### Data listing

□ □ □

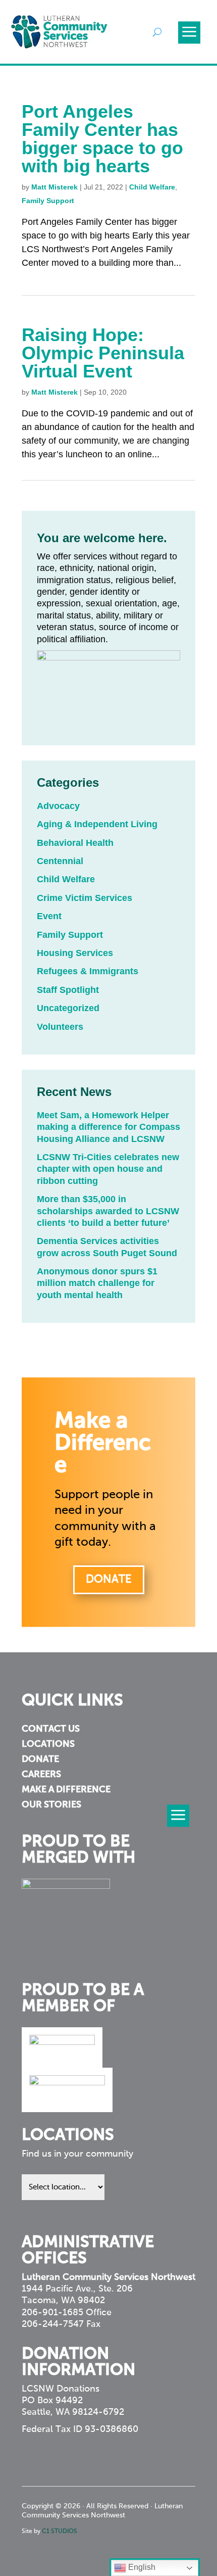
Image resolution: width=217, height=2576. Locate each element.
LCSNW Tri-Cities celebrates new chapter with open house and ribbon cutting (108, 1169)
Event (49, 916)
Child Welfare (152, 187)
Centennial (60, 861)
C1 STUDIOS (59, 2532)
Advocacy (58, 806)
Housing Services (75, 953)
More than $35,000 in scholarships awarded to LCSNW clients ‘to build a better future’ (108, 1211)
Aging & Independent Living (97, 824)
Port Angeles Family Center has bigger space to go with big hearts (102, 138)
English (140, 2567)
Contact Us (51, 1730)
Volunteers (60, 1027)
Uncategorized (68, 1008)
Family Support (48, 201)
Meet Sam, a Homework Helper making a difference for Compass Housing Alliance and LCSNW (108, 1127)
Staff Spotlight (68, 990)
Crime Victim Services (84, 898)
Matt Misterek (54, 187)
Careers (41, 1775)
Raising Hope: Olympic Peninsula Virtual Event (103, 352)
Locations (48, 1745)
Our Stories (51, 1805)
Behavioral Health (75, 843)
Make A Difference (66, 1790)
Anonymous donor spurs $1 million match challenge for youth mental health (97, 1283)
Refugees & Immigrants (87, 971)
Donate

□ □ □

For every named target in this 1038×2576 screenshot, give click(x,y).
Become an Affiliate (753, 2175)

□ □ □

### Exercise description
Note each line above that contains "Services" and copy it out.

### Expected answer
Housing Services (75, 953)
Crime Victim Services (84, 898)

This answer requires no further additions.